Graph queries can answer questions like Who can introduce me to person X?
Graph Analytics
Graph analytics or graph algorithms is what you run on a graph if you want to know aggregate information about your graph, while analyzing the entire graph.
Graph analytics can answer questions like Who are the most connected persons?
GraphML
When applying machine learning on a graph, you can predict connections, get better product recommendations, and also classify vertices, edges, and graphs.
GraphML can answer questions like:
- Is there a connection between person X and person Y?
- Will a customer churn?
- Is this particular transaction Anomalous?
Use Cases
This section contains an overview of different use cases where Graph Analytics and GraphML can be applied.
Graph Analytics
Graph Analytics is applicable in various fields such as marketing, fraud detection, supply chain, product recommendations, drug development, law enforcement, and cybersecurity.
Graph Analytics uses an unsupervised learning method based on algorithms that perform analytical processing directly on graphs stored in ArangoDB. The Distributed Iterative Graph Processing (Pregel) is intended to help you gain analytical insights in your data, without having to use external processing systems.
ArangoDB includes the following graph algorithms:
- Page Rank: used for ranking documents in a graph search/traversal.
- Single-Source Shortest Path: calculates the shortest path length between the source and all other vertices. For example, How to get from a to b?
- Hyperlink-Induced Topic Search (HITS): a link analysis algorithm that rates web pages.
- Vertex Centrality: identifies the most important nodes in a graph. For example, Who are the influencers in a social network?
- Community Detection: identifies distinct subgroups within a community structure.
GraphML
GraphML capabilities of using more data outperform conventional deep learning methods and solve high-computational complexity graph problems, such as:
- Drug discovery, repurposing, and predicting adverse effects.
- Personalized product/service recommendation.
- Supply chain and logistics.
With GraphML, you can also predict relationships and structures, such as:
- Predict molecules for treating diseases (precision medicine).
- Predict fraudulent behavior, credit risk, purchase of product or services.
- Predict relationships among customers, accounts.
ArangoDB uses well-known GraphML frameworks like Deep Graph Library and PyTorch Geometric and connects to these external machine learning libraries. When coupled to ArangoDB, you are essentially integrating them with your graph dataset.
Example: ArangoFlix
ArangoFlix is a complete movie recommendation application that predicts missing links between a user and the movies they have not watched yet.
This interactive tutorial demonstrates how to integrate ArangoDB with PyTorch Geometric to build recommendation systems using Graph Neural Networks (GNNs).
The full ArangoFlix demo website is accessible from the ArangoGraph Insights Platform, the managed cloud for ArangoDB. You can open the demo website that connects to your running database from the Examples tab of your deployment.

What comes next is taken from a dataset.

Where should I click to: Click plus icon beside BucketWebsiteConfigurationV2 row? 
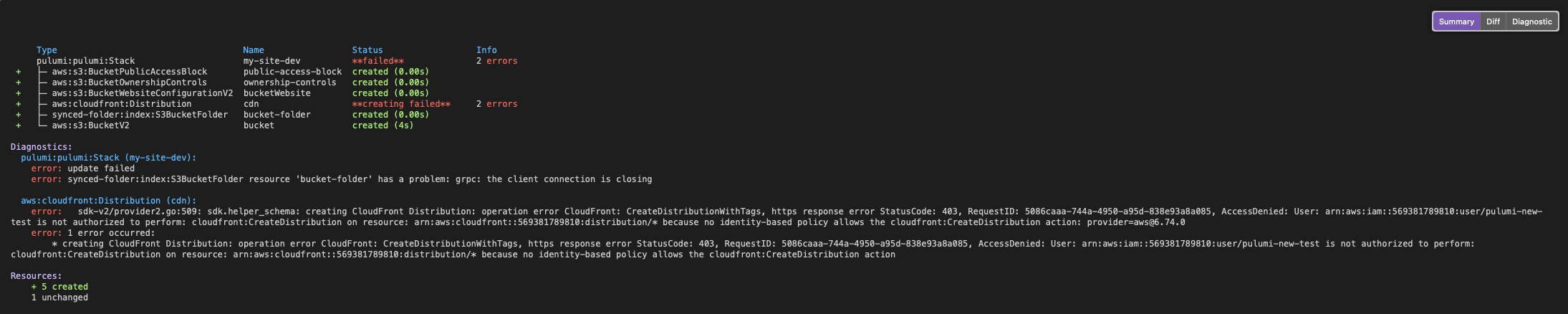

The ArangoFlix demo uses five different recommendation methods:
- Content-Based using AQL
- Collaborative Filtering using AQL
- Content-Based using ML
- Matrix Factorization
- Graph Neural Networks
The ArangoFlix website not only offers an example of how the user recommendations might look like in real life, but it also provides information on a recommendation method, an AQL query, a custom graph visualization for each movie, and more.